1. With a war such as the war on terror that is essentially endless, when will those detained be released?

2. I understand the reasons for keeping prisoners of war. However, these detainees are not considered prisoners of war as they are "unlawful combatants" and are not granted the same rights as "lawful combatants". It would be foolish to not detain prisoners of war, however I believe "unlawful" combatants should be treated the same as "lawful" combatants. Interrogation is fine, but I'm harshly opposed to their uses of mental and physical torture. And yes, it is torture.

3. Many of these prison camps are off U.S. soil, which allows them to bypass certain protections given when on U.S. soil.

4. When we are paying people in various countries to turn in terrorists, we will always end up with at least a portion that are completely innocent because someone wants some easy cash and grabs a random person off the street. This has happened - several people who were released after several years in Guantanamo Bay had this done to them.

5. The trials that have taken place are unfair. I saw an interview of a U.S. military officer who is representing one of the individuals in Guantanamo Bay. He says his client was told he had to either work with the officer to plead guilty or he would get no representation at all.

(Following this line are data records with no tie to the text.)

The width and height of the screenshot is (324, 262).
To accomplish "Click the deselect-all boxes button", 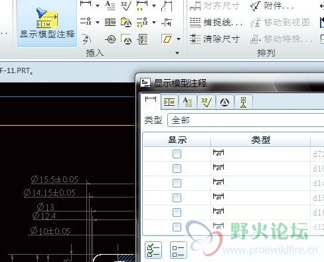I will pyautogui.click(x=178, y=250).
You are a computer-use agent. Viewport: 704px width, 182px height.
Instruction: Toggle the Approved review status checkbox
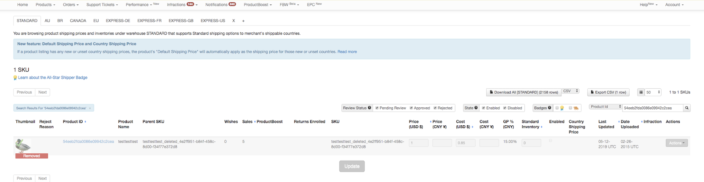411,108
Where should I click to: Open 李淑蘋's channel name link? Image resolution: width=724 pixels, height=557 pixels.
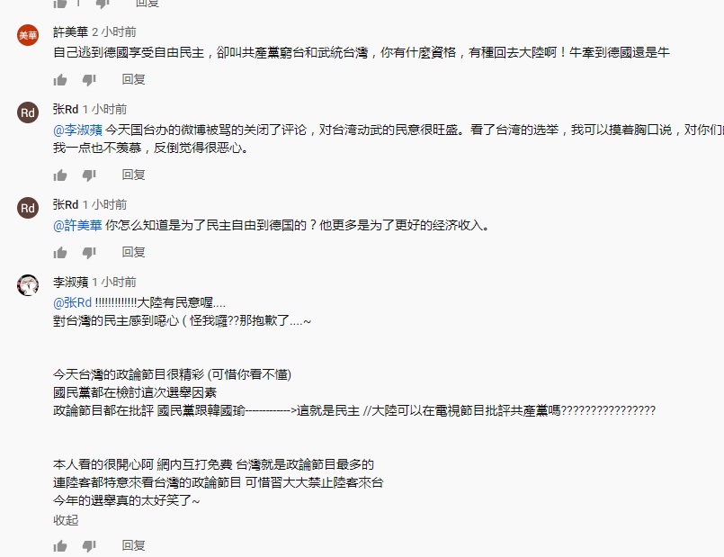71,283

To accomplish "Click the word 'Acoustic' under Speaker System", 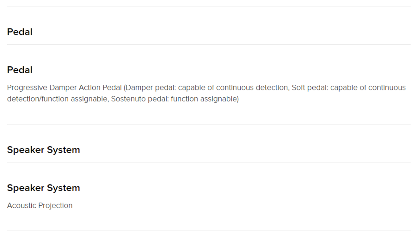I will point(22,206).
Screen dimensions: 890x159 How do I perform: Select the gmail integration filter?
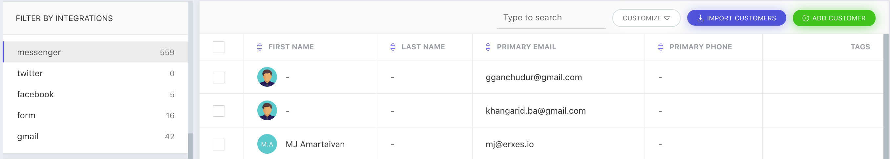[95, 137]
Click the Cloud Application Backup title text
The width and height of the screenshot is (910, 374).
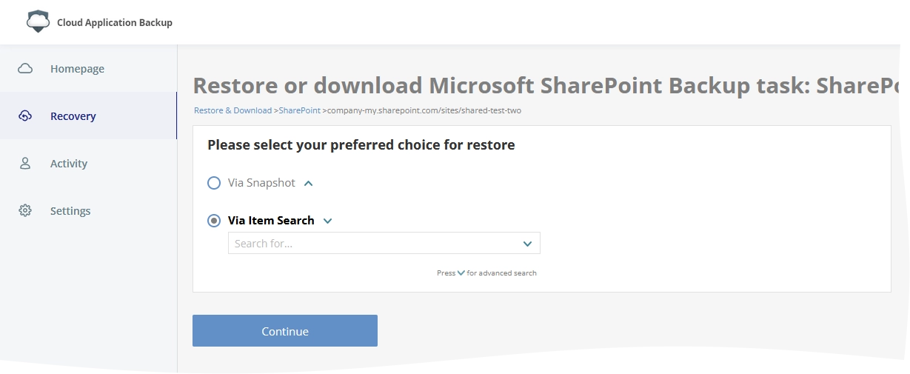[115, 22]
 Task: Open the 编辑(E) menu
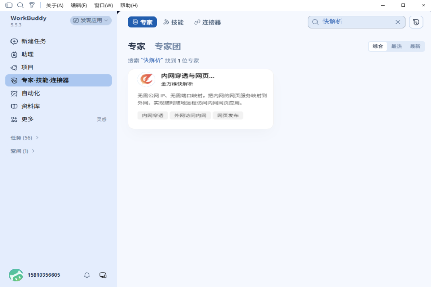79,5
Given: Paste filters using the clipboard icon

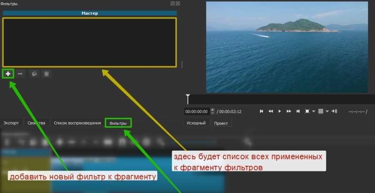Looking at the screenshot, I should [46, 74].
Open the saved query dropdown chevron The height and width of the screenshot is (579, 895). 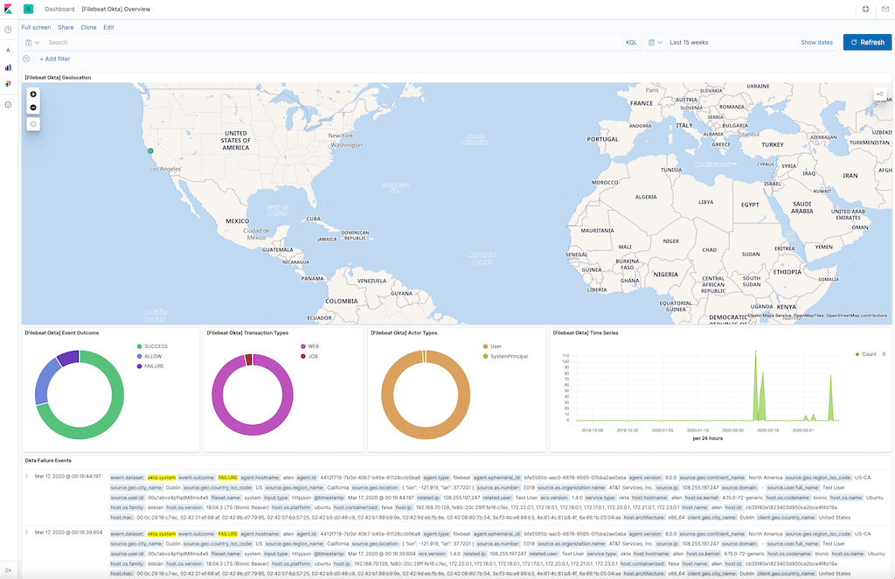coord(38,42)

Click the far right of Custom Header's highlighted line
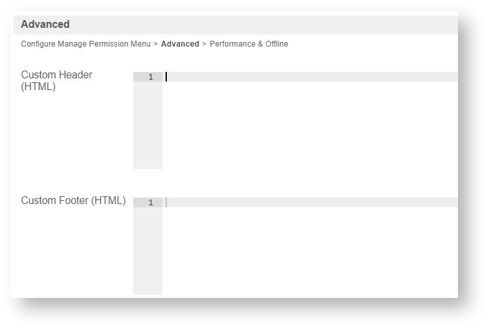click(451, 77)
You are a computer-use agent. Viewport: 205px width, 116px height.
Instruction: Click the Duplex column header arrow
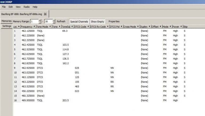tap(149, 26)
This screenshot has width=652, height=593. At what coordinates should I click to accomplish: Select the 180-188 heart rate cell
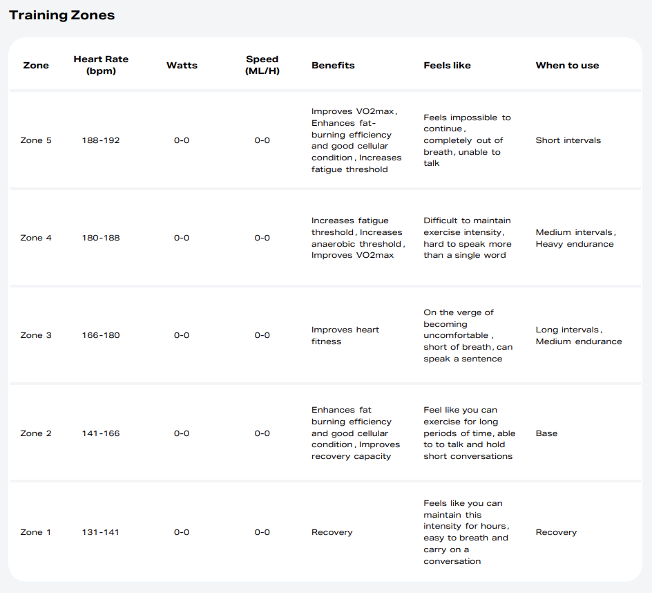click(x=101, y=238)
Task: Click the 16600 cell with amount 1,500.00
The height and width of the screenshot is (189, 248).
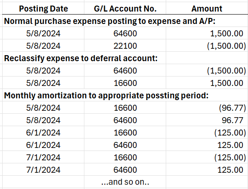Action: (x=125, y=83)

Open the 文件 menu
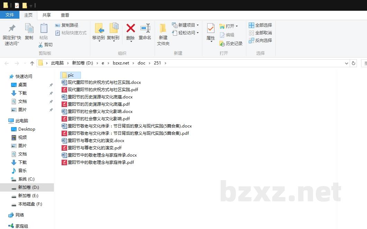(10, 15)
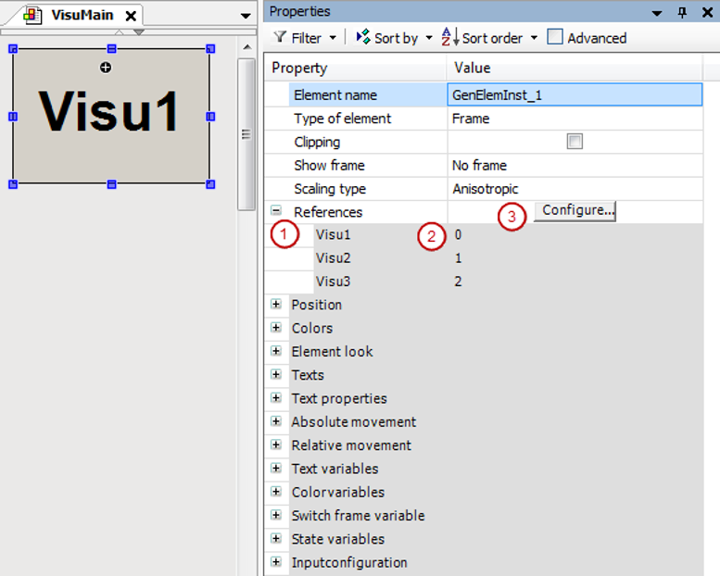Click the Sort by icon
The width and height of the screenshot is (720, 576).
[x=362, y=38]
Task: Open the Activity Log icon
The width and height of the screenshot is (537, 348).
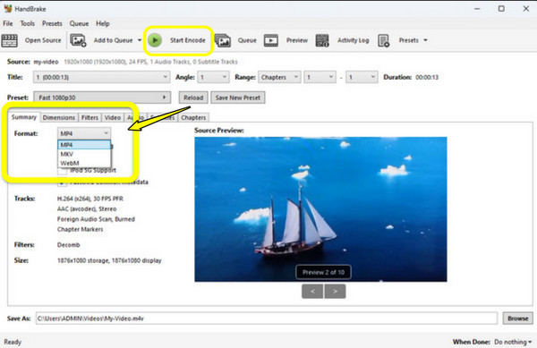Action: (x=322, y=40)
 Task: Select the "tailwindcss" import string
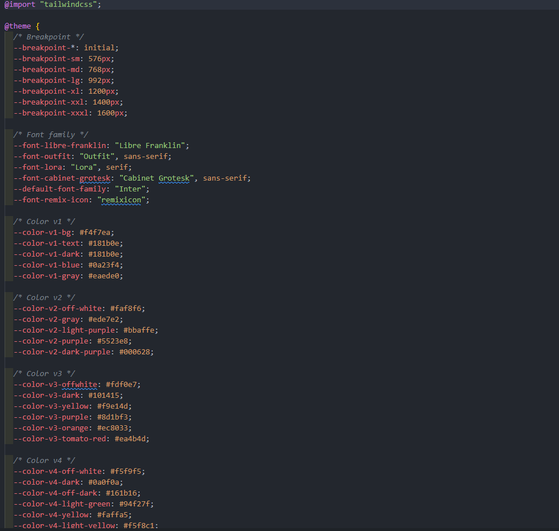[x=69, y=5]
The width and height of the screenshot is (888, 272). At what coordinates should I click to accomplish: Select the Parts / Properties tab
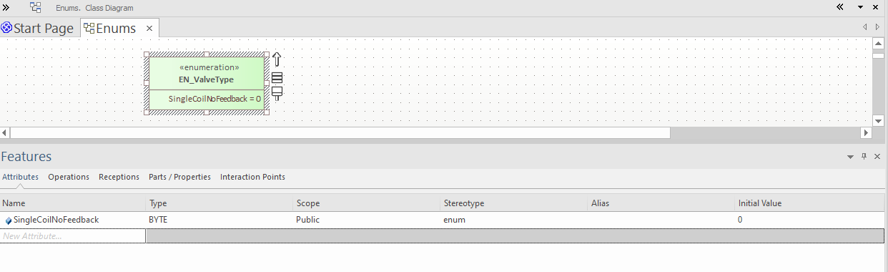[x=179, y=177]
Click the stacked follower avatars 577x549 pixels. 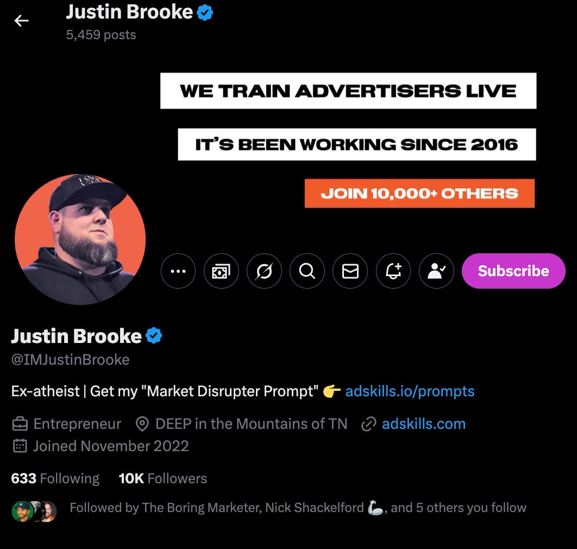click(x=34, y=511)
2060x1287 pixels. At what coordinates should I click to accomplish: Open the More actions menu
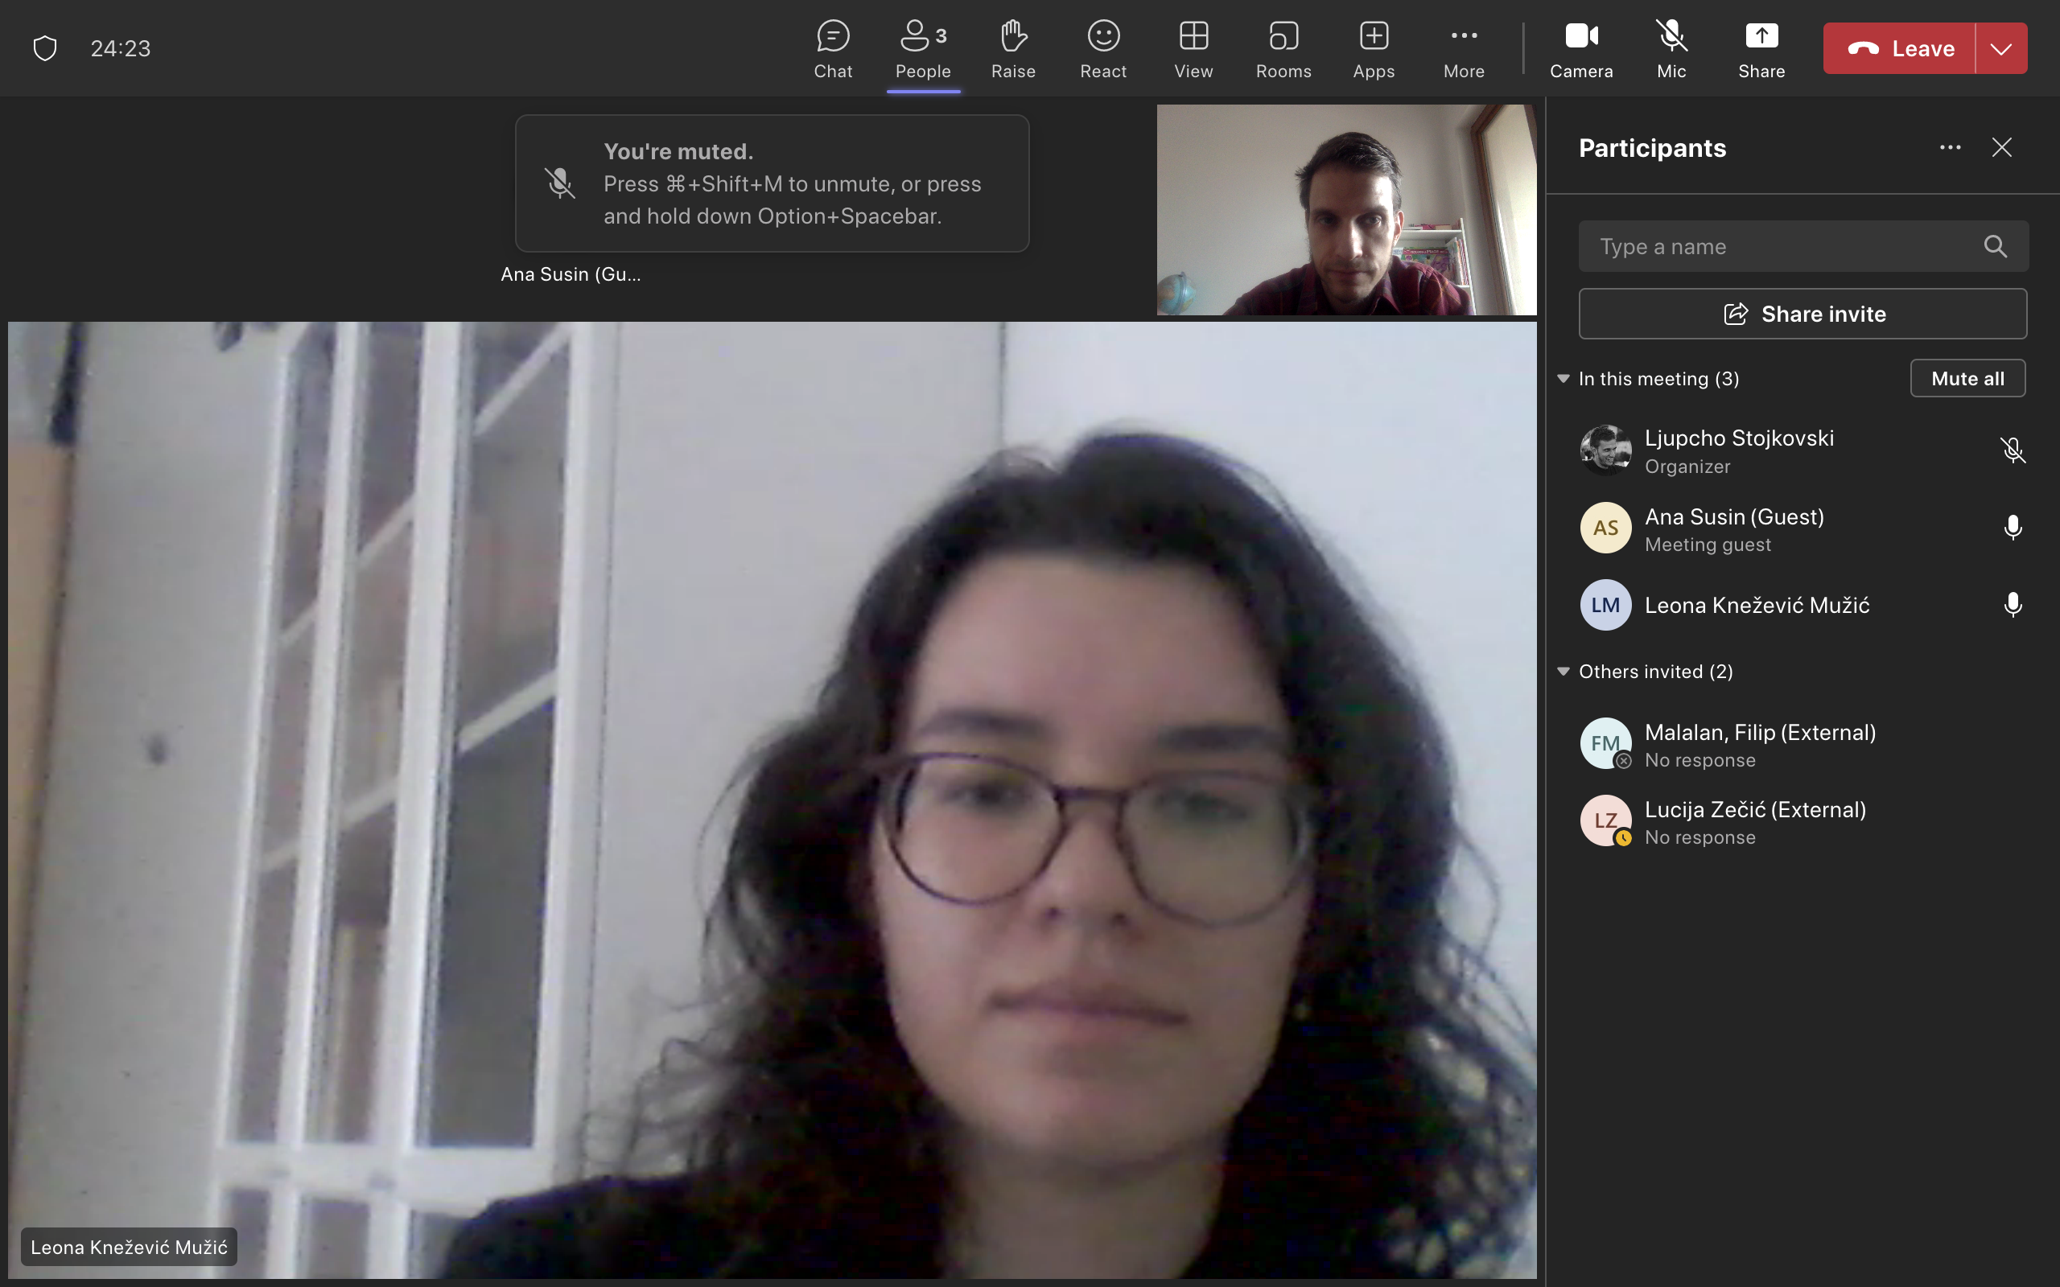pyautogui.click(x=1463, y=49)
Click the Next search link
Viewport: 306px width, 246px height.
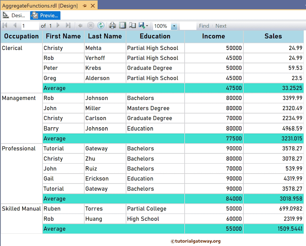pyautogui.click(x=221, y=26)
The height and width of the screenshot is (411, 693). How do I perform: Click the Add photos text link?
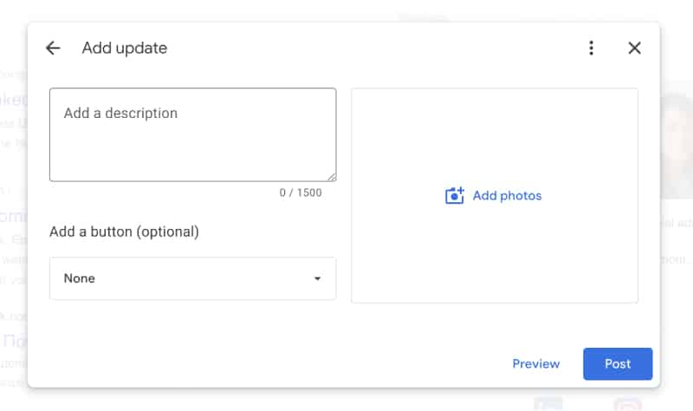(x=507, y=196)
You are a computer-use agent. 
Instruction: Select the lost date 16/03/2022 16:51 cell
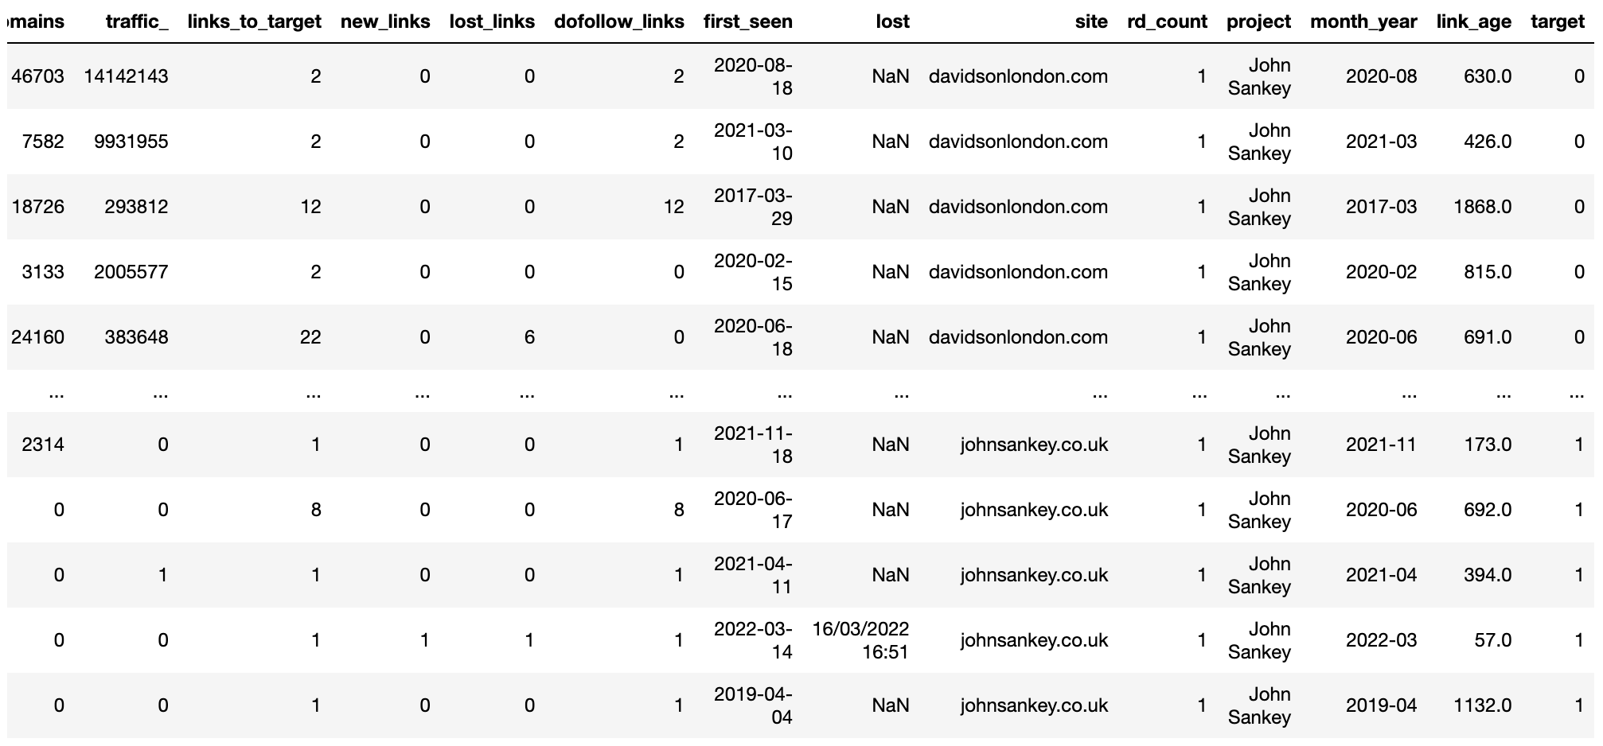[860, 640]
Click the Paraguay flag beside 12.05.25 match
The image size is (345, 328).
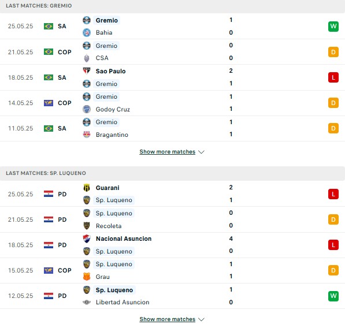pos(49,296)
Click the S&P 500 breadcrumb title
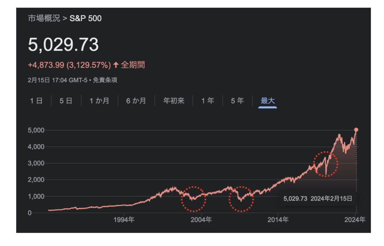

6. I don't remember what 6 was going to be.

This is a quick summary of what I propose be done. The location of all facilities are made public to Congress if not the public. Congress is allowed physical access to all parts of the facilties whenever they want and a congressional oversight committee is formed to monitor it. Cameras are put in all areas of the facilities that can be monitored for any form of abusive behavior to ensure it does not take place.

All prisoners are treated fairly and kindly, no matter what they may have done. What they have done will be judged in a trial. And when they have a trial that will be fair as well. They won't be forced to plead guilty, they'll be tried properly.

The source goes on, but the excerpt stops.